Thomas Jefferson University, the parent of Jefferson Health, which has amassed a system of 18 hospitals since 2015, eked out a small profit of $37 million thanks to $71 million in aid.
Those four systems also happen to be the largest in the region by revenue. Not included in the analysis were three South Jersey systems, Cooper University Health Care, Inspira Health, and Virtua Health, because their quarterly results do not include all of their businesses.
Tower Health, Main Line Health, Redeemer Health, Doylestown Health, and Grand View Health — all had operating losses in the six months ended Dec. 31.
For-profit Crozer Health and Prime Healthcare Services Inc., which owns or manages Lower Bucks, Roxborough Memorial, and Suburban Community Hospitals, do not publish financial results.
High costs for travel nurses — a form of temporary staffing involving nurses who move around the country for stints — were a significant factor in the financial challenges at hospitals.
Nationwide, demand for travel nurses employed by AMN Healthcare Services Inc., a large medical staffing firm based in Coppell, Texas, jumped by 2½ times between last year’s second quarter and the end of the year, the company said.
Average pay for travel nurses soared to $3,290 a week in December 2021 from $1,706 in December 2019, the Wall Street Journal reported, citing data from Vivian Health, an online health-care jobs marketplace.

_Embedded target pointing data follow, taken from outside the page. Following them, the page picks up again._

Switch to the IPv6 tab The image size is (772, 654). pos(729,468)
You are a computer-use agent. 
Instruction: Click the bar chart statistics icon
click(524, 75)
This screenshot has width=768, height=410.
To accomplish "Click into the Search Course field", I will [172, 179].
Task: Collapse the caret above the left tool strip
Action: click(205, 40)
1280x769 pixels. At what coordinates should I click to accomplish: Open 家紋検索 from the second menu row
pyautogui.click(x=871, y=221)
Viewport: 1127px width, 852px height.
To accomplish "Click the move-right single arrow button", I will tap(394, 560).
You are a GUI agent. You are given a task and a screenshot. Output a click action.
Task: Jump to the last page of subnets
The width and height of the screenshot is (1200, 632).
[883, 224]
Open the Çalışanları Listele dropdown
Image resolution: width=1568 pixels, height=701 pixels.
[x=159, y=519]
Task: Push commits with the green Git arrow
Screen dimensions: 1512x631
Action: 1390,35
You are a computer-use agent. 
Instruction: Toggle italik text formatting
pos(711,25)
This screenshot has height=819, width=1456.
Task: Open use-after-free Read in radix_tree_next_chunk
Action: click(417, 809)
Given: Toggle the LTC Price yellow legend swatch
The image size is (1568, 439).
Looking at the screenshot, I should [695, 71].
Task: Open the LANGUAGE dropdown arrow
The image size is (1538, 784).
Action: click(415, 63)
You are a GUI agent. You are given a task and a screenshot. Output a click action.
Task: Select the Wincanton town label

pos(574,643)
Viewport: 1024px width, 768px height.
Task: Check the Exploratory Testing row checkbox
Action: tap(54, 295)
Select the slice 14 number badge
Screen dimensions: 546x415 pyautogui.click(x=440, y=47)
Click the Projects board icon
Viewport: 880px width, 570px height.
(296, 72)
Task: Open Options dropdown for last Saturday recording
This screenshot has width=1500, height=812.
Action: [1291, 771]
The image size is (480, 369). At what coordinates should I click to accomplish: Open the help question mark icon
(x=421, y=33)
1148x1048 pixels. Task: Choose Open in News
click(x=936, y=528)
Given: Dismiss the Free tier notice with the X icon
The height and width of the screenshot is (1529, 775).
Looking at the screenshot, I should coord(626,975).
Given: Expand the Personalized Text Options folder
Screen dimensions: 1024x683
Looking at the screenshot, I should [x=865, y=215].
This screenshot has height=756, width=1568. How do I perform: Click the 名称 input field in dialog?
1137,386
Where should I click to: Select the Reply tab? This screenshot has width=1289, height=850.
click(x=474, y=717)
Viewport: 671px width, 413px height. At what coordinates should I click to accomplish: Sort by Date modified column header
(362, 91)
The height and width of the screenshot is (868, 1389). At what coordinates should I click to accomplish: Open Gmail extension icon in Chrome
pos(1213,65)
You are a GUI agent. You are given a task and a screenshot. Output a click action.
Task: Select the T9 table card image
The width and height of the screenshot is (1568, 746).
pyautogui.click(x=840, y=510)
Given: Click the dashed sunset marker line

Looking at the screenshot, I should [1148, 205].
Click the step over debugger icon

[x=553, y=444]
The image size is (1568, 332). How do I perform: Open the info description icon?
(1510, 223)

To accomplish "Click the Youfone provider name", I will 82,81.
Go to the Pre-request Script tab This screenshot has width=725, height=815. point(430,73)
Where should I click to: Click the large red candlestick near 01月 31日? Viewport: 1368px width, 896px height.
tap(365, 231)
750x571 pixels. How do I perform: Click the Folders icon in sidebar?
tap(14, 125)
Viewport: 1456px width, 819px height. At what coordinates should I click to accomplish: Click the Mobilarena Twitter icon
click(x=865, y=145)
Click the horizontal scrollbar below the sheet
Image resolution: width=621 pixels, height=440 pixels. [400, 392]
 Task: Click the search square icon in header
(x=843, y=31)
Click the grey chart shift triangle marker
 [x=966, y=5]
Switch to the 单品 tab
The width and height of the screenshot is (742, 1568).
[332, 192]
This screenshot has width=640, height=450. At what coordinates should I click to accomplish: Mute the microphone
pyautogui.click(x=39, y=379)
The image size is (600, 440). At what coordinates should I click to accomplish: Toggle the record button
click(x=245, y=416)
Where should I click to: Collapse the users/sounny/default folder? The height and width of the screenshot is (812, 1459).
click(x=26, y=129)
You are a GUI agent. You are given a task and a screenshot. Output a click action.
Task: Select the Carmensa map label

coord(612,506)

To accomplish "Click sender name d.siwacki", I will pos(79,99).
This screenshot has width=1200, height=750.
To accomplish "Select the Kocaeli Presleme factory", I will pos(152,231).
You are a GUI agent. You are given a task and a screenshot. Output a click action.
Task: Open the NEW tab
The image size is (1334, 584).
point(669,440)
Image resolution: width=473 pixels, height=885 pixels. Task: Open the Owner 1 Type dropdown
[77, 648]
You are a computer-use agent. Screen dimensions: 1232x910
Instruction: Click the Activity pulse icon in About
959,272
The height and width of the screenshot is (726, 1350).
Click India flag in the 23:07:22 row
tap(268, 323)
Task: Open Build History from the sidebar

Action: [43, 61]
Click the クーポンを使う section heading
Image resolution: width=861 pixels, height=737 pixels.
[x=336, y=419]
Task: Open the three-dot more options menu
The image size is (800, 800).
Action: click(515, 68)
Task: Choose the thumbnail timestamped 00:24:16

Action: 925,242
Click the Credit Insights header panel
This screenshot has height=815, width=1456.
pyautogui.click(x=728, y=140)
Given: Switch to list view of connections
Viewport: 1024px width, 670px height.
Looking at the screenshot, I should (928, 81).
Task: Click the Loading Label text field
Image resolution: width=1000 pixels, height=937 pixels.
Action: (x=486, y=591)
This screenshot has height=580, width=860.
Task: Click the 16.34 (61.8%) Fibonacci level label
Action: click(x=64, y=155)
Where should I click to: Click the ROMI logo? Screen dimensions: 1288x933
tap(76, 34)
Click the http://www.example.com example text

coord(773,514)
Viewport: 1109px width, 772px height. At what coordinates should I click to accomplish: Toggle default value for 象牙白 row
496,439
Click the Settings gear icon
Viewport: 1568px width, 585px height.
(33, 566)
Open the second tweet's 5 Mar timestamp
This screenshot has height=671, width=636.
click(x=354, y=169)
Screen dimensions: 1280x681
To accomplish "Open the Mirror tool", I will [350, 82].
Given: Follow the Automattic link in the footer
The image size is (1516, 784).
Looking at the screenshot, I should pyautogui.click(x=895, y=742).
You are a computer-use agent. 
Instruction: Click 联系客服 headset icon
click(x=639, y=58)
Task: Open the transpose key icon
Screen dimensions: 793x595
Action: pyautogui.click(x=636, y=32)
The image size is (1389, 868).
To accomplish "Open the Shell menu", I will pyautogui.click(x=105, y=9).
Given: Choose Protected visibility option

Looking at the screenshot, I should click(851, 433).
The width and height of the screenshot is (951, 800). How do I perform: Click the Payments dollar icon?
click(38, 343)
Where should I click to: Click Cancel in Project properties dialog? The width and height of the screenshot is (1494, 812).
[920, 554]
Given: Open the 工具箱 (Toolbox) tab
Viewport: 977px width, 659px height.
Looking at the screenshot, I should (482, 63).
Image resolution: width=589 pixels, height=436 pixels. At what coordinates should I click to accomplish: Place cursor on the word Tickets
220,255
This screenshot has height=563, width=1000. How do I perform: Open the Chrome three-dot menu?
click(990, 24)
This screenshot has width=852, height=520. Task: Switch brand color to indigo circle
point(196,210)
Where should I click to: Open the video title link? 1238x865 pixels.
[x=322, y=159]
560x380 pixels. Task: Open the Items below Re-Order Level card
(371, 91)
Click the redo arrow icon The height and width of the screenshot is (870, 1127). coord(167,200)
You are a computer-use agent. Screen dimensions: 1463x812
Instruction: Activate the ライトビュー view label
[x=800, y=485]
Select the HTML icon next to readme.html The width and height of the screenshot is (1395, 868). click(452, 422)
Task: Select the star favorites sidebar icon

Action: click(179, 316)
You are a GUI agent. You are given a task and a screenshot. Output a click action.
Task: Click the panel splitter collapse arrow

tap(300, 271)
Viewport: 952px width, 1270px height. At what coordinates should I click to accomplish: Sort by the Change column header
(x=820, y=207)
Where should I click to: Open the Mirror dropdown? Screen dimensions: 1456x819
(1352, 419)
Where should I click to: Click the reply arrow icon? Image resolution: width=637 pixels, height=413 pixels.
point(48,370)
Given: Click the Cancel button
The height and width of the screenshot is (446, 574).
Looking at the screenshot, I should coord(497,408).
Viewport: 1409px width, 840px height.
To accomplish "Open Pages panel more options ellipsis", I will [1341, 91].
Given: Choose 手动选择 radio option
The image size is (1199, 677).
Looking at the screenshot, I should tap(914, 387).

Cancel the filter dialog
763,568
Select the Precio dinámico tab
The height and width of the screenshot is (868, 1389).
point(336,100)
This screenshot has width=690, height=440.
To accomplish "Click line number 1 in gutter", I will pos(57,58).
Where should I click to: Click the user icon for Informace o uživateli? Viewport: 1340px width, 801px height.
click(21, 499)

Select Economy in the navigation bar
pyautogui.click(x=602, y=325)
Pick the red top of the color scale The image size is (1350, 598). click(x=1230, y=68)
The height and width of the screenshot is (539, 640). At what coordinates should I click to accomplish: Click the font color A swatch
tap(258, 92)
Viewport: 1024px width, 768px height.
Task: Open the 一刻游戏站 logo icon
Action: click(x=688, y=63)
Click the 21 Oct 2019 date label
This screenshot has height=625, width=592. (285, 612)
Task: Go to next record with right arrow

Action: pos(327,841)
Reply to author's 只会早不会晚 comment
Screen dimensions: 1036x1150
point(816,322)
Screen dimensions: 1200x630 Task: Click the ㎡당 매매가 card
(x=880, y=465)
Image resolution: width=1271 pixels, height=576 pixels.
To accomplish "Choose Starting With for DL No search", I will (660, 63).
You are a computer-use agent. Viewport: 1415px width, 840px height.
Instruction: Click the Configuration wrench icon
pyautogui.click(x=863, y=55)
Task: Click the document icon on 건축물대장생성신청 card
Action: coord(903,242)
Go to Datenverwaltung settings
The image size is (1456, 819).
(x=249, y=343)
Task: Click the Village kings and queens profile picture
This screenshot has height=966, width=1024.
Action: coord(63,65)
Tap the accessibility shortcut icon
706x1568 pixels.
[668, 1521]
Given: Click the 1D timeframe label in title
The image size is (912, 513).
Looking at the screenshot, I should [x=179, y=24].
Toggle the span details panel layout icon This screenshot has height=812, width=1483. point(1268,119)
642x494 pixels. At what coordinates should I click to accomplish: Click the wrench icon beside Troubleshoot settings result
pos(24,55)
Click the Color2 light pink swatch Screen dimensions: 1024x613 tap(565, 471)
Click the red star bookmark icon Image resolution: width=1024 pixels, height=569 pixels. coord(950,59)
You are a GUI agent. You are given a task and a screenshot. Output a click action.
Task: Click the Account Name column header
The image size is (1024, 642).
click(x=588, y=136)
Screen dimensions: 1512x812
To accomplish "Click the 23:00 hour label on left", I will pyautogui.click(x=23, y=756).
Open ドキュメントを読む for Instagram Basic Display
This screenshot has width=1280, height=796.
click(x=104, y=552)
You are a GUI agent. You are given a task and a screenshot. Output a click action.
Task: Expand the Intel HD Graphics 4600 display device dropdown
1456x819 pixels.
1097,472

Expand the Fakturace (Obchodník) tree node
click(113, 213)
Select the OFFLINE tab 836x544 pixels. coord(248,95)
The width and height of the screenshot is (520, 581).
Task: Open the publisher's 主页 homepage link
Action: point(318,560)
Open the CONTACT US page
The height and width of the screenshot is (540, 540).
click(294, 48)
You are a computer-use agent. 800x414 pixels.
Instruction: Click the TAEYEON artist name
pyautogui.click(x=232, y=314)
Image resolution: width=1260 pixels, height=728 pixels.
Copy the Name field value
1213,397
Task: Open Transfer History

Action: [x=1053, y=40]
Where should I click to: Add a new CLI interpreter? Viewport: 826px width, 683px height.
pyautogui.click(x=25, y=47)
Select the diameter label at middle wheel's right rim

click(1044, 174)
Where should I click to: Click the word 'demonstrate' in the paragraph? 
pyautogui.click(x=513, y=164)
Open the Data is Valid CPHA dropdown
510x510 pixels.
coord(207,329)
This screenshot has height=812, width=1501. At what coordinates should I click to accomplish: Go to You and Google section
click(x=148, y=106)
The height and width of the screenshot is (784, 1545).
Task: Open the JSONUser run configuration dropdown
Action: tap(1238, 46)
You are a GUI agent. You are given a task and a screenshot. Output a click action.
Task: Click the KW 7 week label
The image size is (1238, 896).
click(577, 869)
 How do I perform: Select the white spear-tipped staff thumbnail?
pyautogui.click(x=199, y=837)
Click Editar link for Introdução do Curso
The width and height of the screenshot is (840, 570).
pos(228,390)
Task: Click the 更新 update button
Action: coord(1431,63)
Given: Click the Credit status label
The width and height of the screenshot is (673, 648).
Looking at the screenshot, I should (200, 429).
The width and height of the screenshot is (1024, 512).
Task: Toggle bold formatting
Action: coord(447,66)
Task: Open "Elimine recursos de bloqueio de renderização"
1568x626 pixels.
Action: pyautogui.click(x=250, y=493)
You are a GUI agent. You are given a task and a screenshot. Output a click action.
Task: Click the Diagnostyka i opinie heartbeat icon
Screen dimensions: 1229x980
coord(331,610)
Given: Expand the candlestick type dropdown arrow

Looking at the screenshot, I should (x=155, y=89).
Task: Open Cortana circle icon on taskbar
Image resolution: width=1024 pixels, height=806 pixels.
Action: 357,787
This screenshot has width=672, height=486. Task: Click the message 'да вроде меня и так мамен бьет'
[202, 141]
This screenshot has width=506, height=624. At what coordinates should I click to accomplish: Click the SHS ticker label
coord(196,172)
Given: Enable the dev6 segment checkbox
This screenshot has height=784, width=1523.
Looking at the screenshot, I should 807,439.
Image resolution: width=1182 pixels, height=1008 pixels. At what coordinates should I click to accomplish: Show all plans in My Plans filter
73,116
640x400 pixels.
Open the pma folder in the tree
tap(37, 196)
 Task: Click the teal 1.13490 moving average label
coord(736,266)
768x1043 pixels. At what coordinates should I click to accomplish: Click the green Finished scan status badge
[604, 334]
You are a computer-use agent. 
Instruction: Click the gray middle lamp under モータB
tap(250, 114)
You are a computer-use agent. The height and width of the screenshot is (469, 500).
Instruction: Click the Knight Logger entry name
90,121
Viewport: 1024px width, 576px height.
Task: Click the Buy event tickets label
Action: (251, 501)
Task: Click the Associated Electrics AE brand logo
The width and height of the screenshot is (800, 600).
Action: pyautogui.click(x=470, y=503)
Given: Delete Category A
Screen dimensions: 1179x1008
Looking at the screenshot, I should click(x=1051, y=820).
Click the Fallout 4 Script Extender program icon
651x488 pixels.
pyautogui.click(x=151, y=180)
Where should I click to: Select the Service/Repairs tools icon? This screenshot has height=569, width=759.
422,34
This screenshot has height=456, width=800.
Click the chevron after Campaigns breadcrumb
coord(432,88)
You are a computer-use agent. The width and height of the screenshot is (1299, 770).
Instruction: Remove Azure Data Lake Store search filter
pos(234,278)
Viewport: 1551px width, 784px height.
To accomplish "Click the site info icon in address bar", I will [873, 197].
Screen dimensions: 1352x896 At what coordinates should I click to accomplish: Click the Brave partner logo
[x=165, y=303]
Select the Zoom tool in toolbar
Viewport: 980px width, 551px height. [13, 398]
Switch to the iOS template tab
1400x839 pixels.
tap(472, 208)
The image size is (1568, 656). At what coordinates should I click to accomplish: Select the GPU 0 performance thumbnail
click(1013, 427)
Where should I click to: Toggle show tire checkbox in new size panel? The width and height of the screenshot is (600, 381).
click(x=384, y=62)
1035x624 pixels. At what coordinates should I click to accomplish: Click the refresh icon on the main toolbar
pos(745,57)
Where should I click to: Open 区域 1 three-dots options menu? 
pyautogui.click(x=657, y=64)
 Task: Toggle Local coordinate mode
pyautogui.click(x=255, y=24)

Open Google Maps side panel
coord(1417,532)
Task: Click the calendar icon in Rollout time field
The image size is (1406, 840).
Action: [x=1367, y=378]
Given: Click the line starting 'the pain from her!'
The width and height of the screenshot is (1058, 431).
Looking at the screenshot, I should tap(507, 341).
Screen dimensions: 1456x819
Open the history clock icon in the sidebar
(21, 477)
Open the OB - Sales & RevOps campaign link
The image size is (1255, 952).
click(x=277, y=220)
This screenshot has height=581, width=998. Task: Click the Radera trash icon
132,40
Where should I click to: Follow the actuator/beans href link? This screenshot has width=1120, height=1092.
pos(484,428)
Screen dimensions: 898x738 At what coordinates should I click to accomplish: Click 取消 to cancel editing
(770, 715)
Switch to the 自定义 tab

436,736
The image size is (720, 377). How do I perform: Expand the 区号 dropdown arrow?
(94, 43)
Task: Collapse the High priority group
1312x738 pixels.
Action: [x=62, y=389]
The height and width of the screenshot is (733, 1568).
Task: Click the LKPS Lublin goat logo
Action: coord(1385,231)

But there are signs of declining demand locally. As the omicron wave of infections slowed, the need for travel nurses waned at Temple, CEO Mike Young told investment analysts last month. “We’re down from 180 to 150 in the number we’re using,” Young said on Feb. 25. Temple employed about 2,400 registered nurses on Dec. 31, according to a bond offering statement.
During the same call, Young said that turnover among nurses with one to three years of experience was a problem at Temple’s Fox Chase Cancer Center, so those nurses were given “a 15% increase all in.”
The average raise there was 4% because nurses with 15 years or more experience “were already very competitive in the marketplace,” Young said. Temple declined to say whether the 15% increase went exclusively to wages or included other costs.
Pay and benefits for nurses and other staff — which account for half the cost of running a hospital, Moody’s Investment Service said — were not the only expense to outpace revenue increases. Supply prices also rose sharply, and are not expected to go back down, said Jack Lynch, chief executive of Main Line Health, which had an operating loss of $7 million in the first half of fiscal 2022.
Main Line’s financial report shows that supply expenses climbed 16% in the six months ended Dec. 31, compared with the same period of 2020. By comparison, patient revenue rose only 11%.
“We’re not different than any other industry, except we can’t decide not to buy stuff,” Lynch said. ”We still need all of the supplies, probably more of them.”
And all this is happening without increases in payments from insurers, he added.